I managed to get mad high and drunk prolly easily, Because i pretty much drank on a very empty stomach,
and i drank damn fast.
JagerBomb was nice i swear. Gonna try tequila Pop soon someday.
(:
I guess i pretty much made everyone troublesome too ,
Prolly they won't see this, but i thank Jeffy and Susu for carrying me out of Butterfactory.
And finally i puked a little, gastric juice. Oops. Haha, Maybe like what wee said, my stomach got hole :x
Monkey Partner Huiling was kinda troubled, but i didn't dare to probe much because i didnt want her to be upset again.
She and moses brought me to esplanade,
and Eloise wasn't drunk :x
Probably i care about everyone too much that everyone feels irritated,
just that they won't tell me? (:
And finally, somehow things came to light.
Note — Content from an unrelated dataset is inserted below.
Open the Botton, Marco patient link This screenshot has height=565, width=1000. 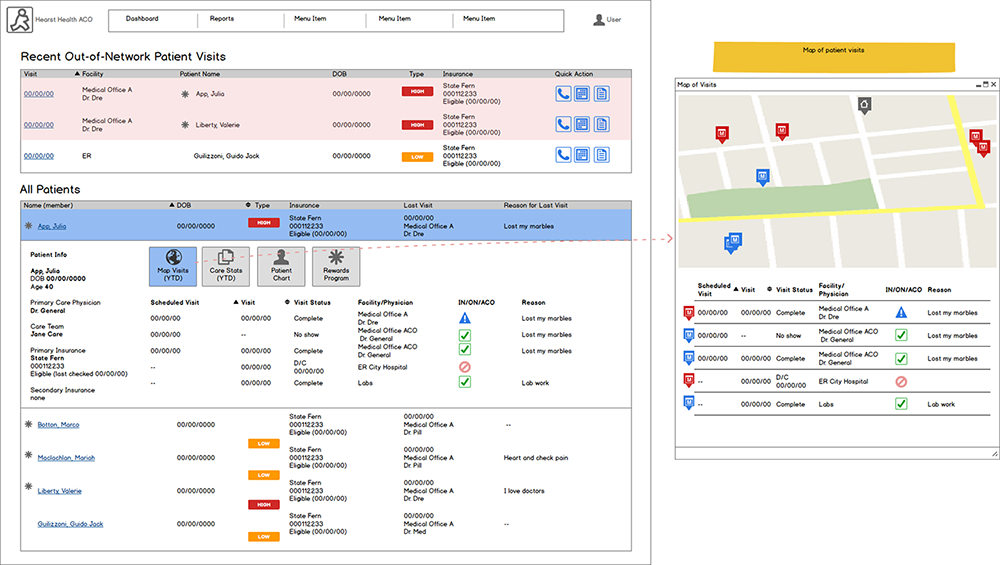click(59, 425)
I love everyone there. Like seriously.
They're so nice . (: never once i've worked with such nice people ,
they totally made me happy and made working at tornado so fun.
One day , when i explode, i could have just smacked myself right in the face , without mentioning everything.
I had enough. (: i guess i really did that i've come to the extent of lying to myself further.
I'm 19 this year, time for me to be really matured i guess.
Honestly speaking, i feel that im matured.
It's just that i still want to act childish.
Because being matured isn't really a good thing .
You tend to fake up all your emotions,
and you tend to fake your smiles.
I guess i can't possibly be matured all the time, as it might spoil some people's mood.
Being so fake of my own problems/emotions is just kinda tiring.
觉得,我和你,是时候回到从前,刚认识的时候了。
也许自私,但我会努力,画下有些对你关心的界限,
以免以后,越陷再越深,我不想到不能挽回的地步。
也许你不知到,我也假笑到我累了。
Feel like going drinking again after butterfactory.
but never mind.
Guess i have to see a doctor soon about my breathing problems.
It's been going on for 5months already.
everytime i drink, i can't breathe properly.
oh well.
better off dead i guess.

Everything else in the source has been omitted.